Customer segmentation is in danger of describing but not understanding your customer…
Who are these socio-demographic twins?
- Both male
- Both born 1948
- Both grew up in the UK
- Both have divorced and re-married
- Both have grown up sons
- Both are very wealthy
- Both like to spend their holidays in the alps
- Both are world famous ….
If they are both in the same segment, what would the potential results be:
If we used the same tone of voice?
If we used the same language?
If we used the same messaging?
If we even used the same timing?
Segmentation is very useful. It gives a great way of targeting customers and of grouping people who may respond in a similar way. Many organisations have recorded great success by using segmentation in marketing. In fact, the industry standard for campaign automation is a “waterfall” approach to target the audience for the message that is going out. Per the above you can now see the danger of describing but not understanding the customer.
But is this approach working as well as it could?
For a start, each of the wonderful messages that is created based on segmentation only reaches a portion of the customer base.
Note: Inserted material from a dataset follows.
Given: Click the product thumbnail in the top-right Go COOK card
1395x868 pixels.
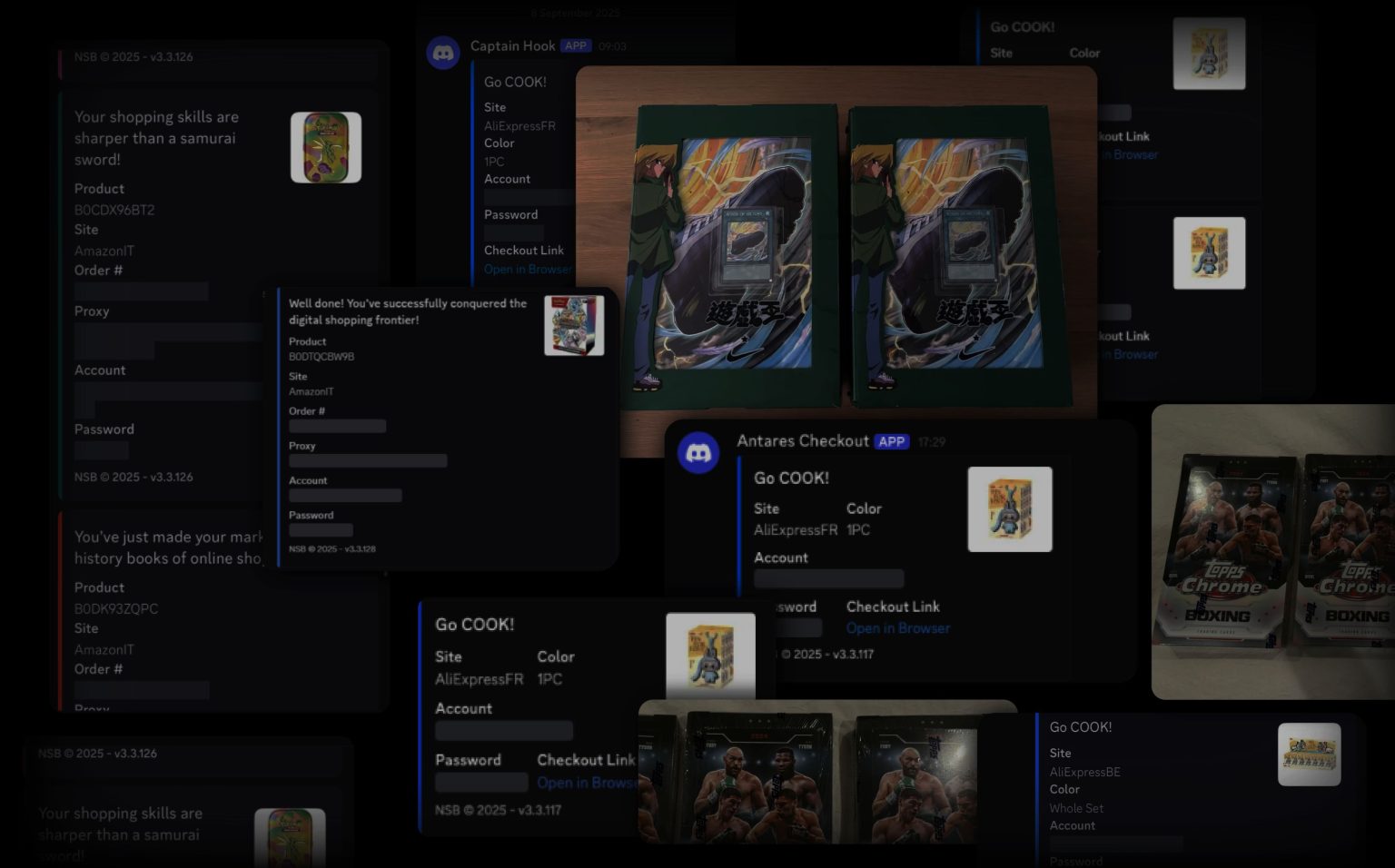Looking at the screenshot, I should click(1209, 54).
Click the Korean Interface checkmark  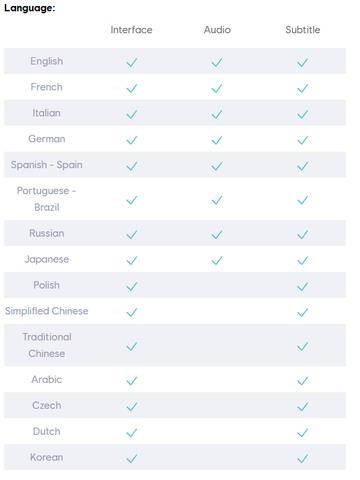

The waterfall method by its very nature is about getting the smallest audience that will optimise the response rate. (The sweet spot on the gains curve.)
The chances of it being contextually relevant are also slim. Your demographic make-up only defines a portion of who you are. It says nothing about your needs and your intent.
What happens to the rest?
Beating the industry average response rates may be a worthy goal but it still masks the uncomfortable truth that the vast percentage of the people we target do not become engaged. It is a very “leaky” funnel as a prospect goes from open to click, to engaged, to sale.
Worse still, the focus is solely given to proceeding customers to a sale that little thought is given to the missed opportunity or, potentially, the damage done to those that don’t progress.
Do we really understand the customer then craft our message or the other way around?
Perhaps, if we can understand our customer needs (as they relate to our products), we can cast a “wider net” to discover those unmet needs and in so doing plug the leaks?